Task requirements -
Nothing is needed except the lines below that run from the one with "Zäune (984, 102)" through the one with "דור יחזקאלי (767, 491)", repeated exactly.

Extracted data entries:
=== Section Start ===

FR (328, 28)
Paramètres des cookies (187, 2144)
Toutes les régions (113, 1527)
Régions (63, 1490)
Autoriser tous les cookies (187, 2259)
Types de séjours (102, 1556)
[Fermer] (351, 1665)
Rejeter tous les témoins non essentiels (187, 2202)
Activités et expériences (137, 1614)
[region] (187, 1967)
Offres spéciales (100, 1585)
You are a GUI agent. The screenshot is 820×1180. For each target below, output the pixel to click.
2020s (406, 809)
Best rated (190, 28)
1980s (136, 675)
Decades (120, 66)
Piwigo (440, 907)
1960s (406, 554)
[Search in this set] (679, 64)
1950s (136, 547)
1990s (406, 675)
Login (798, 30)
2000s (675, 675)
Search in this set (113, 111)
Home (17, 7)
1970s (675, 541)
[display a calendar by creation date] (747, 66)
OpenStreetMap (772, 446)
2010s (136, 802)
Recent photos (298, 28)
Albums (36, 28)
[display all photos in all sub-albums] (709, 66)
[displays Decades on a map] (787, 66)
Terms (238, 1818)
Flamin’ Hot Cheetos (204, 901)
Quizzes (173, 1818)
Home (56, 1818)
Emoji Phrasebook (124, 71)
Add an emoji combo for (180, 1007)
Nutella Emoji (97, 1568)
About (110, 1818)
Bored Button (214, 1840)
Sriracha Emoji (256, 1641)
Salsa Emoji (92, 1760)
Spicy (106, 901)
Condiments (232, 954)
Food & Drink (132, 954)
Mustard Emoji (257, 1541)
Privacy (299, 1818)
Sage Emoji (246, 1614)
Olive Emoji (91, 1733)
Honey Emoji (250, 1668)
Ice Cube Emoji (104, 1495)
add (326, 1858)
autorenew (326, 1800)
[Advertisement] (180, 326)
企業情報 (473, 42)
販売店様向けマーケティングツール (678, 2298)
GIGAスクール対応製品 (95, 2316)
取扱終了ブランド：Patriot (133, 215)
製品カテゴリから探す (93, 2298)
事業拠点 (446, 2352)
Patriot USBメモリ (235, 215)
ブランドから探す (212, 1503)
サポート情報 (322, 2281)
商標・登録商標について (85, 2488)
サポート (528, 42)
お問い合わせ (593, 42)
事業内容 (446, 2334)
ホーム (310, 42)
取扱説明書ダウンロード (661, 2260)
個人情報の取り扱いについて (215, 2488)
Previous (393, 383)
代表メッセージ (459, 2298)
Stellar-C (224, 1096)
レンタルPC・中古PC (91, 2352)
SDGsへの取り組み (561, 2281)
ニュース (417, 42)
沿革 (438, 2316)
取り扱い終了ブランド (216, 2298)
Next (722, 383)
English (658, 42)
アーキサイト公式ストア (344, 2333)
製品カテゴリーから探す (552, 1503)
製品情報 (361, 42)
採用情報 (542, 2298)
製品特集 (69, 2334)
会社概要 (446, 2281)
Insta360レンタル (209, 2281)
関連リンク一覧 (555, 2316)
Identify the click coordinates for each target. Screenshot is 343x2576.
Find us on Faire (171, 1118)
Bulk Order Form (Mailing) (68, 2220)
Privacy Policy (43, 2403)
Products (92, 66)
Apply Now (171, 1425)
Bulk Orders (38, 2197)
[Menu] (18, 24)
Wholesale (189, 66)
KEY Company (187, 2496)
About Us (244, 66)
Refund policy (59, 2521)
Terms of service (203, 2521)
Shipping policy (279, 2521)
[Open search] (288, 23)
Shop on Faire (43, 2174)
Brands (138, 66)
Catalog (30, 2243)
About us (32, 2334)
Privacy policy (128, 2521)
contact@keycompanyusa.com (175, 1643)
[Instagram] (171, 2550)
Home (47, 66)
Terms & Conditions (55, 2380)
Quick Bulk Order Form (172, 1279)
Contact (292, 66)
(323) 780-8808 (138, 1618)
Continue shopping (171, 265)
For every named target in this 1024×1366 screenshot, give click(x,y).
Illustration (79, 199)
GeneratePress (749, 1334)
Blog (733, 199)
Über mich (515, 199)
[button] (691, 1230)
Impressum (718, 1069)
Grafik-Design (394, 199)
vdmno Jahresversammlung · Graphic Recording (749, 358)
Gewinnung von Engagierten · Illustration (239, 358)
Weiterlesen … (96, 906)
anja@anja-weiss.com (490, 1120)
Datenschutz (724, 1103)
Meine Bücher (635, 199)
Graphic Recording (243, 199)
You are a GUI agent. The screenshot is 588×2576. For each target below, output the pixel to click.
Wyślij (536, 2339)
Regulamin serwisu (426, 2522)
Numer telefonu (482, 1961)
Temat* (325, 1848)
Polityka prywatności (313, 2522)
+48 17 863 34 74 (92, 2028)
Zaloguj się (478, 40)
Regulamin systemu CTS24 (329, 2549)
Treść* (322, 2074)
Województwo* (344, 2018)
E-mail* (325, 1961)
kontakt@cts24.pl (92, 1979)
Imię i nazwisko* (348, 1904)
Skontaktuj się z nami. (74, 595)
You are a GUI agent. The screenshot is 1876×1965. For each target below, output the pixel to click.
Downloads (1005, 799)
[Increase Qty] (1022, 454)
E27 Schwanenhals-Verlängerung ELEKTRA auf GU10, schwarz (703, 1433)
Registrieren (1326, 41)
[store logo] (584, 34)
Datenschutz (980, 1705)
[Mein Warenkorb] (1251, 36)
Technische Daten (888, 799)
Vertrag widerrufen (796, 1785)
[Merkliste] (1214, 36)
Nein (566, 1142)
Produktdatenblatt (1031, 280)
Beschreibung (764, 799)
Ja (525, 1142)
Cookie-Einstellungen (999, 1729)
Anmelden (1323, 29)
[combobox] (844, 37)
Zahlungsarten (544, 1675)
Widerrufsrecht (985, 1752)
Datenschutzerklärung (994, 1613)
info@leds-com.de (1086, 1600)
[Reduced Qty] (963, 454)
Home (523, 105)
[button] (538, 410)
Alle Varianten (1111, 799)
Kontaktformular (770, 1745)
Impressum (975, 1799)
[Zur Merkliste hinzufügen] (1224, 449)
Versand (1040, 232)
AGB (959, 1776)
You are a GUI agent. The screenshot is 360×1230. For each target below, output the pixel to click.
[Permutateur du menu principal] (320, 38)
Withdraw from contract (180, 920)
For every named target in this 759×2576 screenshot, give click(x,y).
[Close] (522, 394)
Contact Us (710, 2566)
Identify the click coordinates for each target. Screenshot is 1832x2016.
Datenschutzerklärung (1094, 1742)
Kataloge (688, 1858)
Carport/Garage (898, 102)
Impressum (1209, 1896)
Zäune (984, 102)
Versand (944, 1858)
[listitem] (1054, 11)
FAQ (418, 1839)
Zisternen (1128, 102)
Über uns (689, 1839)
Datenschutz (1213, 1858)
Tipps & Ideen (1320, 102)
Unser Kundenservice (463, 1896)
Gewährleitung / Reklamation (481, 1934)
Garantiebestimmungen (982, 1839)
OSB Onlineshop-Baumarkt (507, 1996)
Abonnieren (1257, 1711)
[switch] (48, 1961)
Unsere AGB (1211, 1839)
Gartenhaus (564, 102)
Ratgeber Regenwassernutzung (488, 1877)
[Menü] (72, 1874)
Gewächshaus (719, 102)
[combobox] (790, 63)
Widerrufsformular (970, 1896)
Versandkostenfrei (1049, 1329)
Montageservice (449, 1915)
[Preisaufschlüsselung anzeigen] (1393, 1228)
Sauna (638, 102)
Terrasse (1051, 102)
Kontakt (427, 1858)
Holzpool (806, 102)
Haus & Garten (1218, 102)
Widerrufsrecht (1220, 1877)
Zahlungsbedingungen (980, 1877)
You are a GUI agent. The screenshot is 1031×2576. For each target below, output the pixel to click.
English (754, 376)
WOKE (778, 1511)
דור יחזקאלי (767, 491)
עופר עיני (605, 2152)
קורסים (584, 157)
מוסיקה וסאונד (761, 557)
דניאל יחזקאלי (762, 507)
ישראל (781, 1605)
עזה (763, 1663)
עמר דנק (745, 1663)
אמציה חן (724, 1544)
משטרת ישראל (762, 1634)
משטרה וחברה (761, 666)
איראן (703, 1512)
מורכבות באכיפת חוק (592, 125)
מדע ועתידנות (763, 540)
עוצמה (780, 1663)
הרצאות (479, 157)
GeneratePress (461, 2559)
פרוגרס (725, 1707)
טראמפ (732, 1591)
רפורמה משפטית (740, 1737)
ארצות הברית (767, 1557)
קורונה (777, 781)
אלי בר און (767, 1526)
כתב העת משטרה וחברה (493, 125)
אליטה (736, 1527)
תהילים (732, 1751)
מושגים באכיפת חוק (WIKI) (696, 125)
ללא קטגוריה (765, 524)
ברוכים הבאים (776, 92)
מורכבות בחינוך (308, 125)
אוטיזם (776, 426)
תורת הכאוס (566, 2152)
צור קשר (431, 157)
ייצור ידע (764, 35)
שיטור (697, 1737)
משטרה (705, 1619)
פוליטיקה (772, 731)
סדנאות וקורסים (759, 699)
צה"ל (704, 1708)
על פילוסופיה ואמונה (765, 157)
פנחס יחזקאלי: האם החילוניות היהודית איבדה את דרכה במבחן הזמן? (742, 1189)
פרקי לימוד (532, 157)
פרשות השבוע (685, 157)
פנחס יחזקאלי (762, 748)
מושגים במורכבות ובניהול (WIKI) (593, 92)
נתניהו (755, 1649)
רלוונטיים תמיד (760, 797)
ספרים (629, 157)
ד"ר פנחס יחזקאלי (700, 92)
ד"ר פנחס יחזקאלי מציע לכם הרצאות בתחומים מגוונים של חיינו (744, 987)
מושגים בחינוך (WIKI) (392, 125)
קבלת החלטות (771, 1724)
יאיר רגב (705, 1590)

=== Section End ===

Exercise result -
Zäune (984, 102)
Versand (944, 1858)
[listitem] (1054, 11)
FAQ (418, 1839)
Zisternen (1128, 102)
Über uns (689, 1839)
Datenschutz (1213, 1858)
Tipps & Ideen (1320, 102)
Unser Kundenservice (463, 1896)
Gewährleitung / Reklamation (481, 1934)
Garantiebestimmungen (982, 1839)
OSB Onlineshop-Baumarkt (507, 1996)
Abonnieren (1257, 1711)
[switch] (48, 1961)
Unsere AGB (1211, 1839)
Gartenhaus (564, 102)
Ratgeber Regenwassernutzung (488, 1877)
[Menü] (72, 1874)
Gewächshaus (719, 102)
[combobox] (790, 63)
Widerrufsformular (970, 1896)
Versandkostenfrei (1049, 1329)
Montageservice (449, 1915)
[Preisaufschlüsselung anzeigen] (1393, 1228)
Sauna (638, 102)
Terrasse (1051, 102)
Kontakt (427, 1858)
Holzpool (806, 102)
Haus & Garten (1218, 102)
Widerrufsrecht (1220, 1877)
Zahlungsbedingungen (980, 1877)
You are a GUI agent. The screenshot is 1031×2576. For each target below, output the pixel to click.
English (754, 376)
WOKE (778, 1511)
דור יחזקאלי (767, 491)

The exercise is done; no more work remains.